Emily Allen Williams: Thank you both for talking with me today. I want to begin by saying that I have received many positive comments on your essays which illuminate the Black Lives Matter Movement (BLMM) and its far-reaching impact on both historical and contemporary social justice issues. One of the issues that [has] emerged at the forefront of the movement is/was the still existent public display of Confederate statues and monuments in the United States and Caribbean. While the 2017 white nationalist rally in Charlottesville, VA caused several statues and monuments to come down rather quickly, the murder of a Black man, Mr. George Floyd, by a white police officer seemed to breathe a different kind of urgency into the toppling of many of the “remains” of the Lost Cause of the Confederacy. What do you see as the difference in the impact of the 2017 Charlottesville, VA devastation and that of the 2020 murder of Mr. Floyd?
Nancy Wellington Bookhart: I offer that the difference arises, most likely, from several correlatives. First, it was the right moment. Movements and paradigmatic shifts with such extreme awakenings occur as a result of the perfect socio-political storm. To illustrate, there were others who sat on the bus before Rosa Parks as well as others who marched and chanted peace idioms before King, yet a combination of things happen at once that set the stage for these kinds of drastic [re]actions. The Civil Rights Movement responded in kind to the death of Emmett Till [as noted by theoreticians]. The case of Mr. George Floyd’s lynching in the streets of America was ignited by the audacity of evil and racial indifferences previously precipitated in the murders of Trayvon Martin, Tamir Rice, Eric Gardner, and many others.
Sharon Albert Honore: I do agree with your assertion about the “right moment,” as you phrase it, Dr. Bookhart. In looking at the Charlottesville event in 2017 — Unite the Right Rally — a social climate of racial and ethnic unrest was starkly on display with white nationalists proclaiming, “Jews will not replace us,” as their movement [based on media comments after the rally] appeared to find an ‘ally-in-chief’ in the then President of the United States of America. The leader of the free world fanned fires of mistrust and divisiveness among U.S. citizens during his single four-year term with evasive comments on the devastating impact of the rally.
Allen Williams: The BLMM clearly focuses on Black people and the numerous inequities and atrocities heaped upon a race of people for hundreds of years.
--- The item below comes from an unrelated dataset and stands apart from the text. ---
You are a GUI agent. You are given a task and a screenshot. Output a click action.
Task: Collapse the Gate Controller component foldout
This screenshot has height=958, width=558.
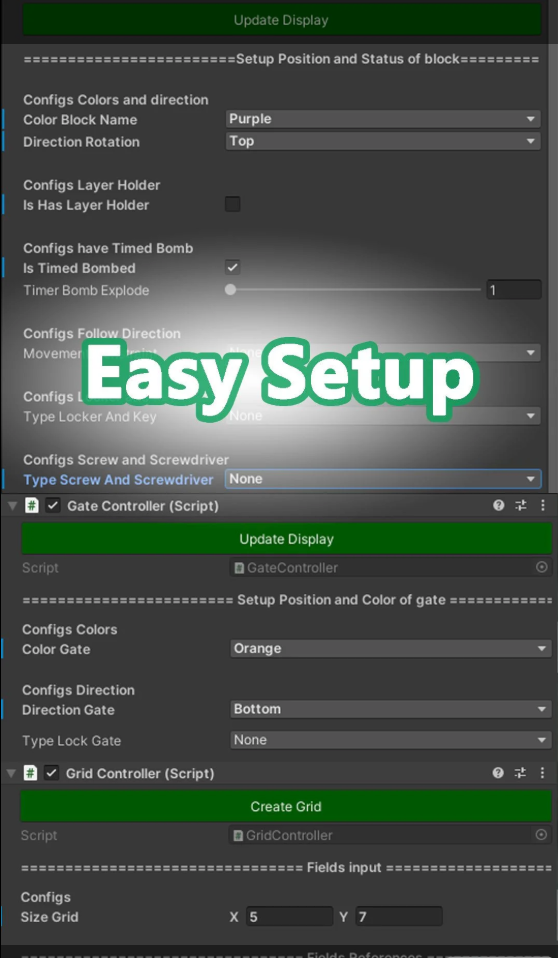coord(12,506)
I am extremely interested in how both of you discuss how the movement embraces and uplifts a wide spectrum of persons who have been oppressed, traumatized, and murdered.
Albert Honore: Definitely, so…in the ignominious footprints of the Unite the Right Rally, the murder of Mr. George Floyd (among the previous and numerous murders of other Black bodies), ignited pushback from a wide range of under-represented populations. Three years after the Charlottesville incident, massive crowds convened worldwide to protest, collectively, the openly blatant murderous acts by police officers. The murder of Mr. Floyd served as a symbol of disproportionate and discriminatory societal ills manifested in police violence.
Allen Williams: How does the work of the BLMM move across racial and ethnic divides? Or does it? And, why?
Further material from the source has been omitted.